### Record excerpts
"""

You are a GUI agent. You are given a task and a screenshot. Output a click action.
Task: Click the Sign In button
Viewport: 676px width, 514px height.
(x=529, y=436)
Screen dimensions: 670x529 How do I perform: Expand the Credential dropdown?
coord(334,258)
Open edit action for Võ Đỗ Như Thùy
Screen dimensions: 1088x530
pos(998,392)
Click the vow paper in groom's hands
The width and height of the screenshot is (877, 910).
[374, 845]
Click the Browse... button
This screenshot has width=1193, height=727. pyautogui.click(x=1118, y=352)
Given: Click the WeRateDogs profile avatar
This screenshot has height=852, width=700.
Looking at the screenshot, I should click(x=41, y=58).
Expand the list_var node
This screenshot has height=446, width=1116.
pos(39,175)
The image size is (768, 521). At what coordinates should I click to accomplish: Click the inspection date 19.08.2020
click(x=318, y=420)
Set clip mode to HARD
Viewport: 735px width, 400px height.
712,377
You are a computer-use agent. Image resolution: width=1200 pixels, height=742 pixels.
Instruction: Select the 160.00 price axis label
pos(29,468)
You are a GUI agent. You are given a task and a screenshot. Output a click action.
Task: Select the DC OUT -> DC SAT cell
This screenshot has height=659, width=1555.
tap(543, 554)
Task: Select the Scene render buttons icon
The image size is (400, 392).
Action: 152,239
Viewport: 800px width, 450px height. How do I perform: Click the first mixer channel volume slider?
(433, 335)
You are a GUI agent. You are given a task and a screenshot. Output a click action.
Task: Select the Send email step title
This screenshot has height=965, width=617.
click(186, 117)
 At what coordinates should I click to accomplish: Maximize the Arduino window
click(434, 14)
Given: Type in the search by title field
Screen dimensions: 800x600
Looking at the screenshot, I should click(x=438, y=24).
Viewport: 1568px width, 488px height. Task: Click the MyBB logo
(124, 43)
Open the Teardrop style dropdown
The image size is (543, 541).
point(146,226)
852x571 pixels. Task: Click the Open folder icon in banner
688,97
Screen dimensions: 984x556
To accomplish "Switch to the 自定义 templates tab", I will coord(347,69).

"""

### Your objective
Make a verbatim transcription of all the material.

### Written answer
You are a GUI agent. You are given a task and a screenshot. Output a click action.
Task: Click the Sign In button
Viewport: 676px width, 514px height.
(x=529, y=436)
Screen dimensions: 670x529 How do I perform: Expand the Credential dropdown?
coord(334,258)
Open edit action for Võ Đỗ Như Thùy
Screen dimensions: 1088x530
pos(998,392)
Click the vow paper in groom's hands
The width and height of the screenshot is (877, 910).
[374, 845]
Click the Browse... button
This screenshot has width=1193, height=727. pyautogui.click(x=1118, y=352)
Given: Click the WeRateDogs profile avatar
This screenshot has height=852, width=700.
Looking at the screenshot, I should click(x=41, y=58).
Expand the list_var node
This screenshot has height=446, width=1116.
pos(39,175)
The image size is (768, 521). At what coordinates should I click to accomplish: Click the inspection date 19.08.2020
click(x=318, y=420)
Set clip mode to HARD
Viewport: 735px width, 400px height.
712,377
You are a computer-use agent. Image resolution: width=1200 pixels, height=742 pixels.
Instruction: Select the 160.00 price axis label
pos(29,468)
You are a GUI agent. You are given a task and a screenshot. Output a click action.
Task: Select the DC OUT -> DC SAT cell
This screenshot has height=659, width=1555.
tap(543, 554)
Task: Select the Scene render buttons icon
The image size is (400, 392).
Action: 152,239
Viewport: 800px width, 450px height. How do I perform: Click the first mixer channel volume slider?
(433, 335)
You are a GUI agent. You are given a task and a screenshot. Output a click action.
Task: Select the Send email step title
This screenshot has height=965, width=617.
click(186, 117)
 At what coordinates should I click to accomplish: Maximize the Arduino window
click(434, 14)
Given: Type in the search by title field
Screen dimensions: 800x600
Looking at the screenshot, I should click(x=438, y=24).
Viewport: 1568px width, 488px height. Task: Click the MyBB logo
(124, 43)
Open the Teardrop style dropdown
The image size is (543, 541).
point(146,226)
852x571 pixels. Task: Click the Open folder icon in banner
688,97
Screen dimensions: 984x556
To accomplish "Switch to the 自定义 templates tab", I will coord(347,69).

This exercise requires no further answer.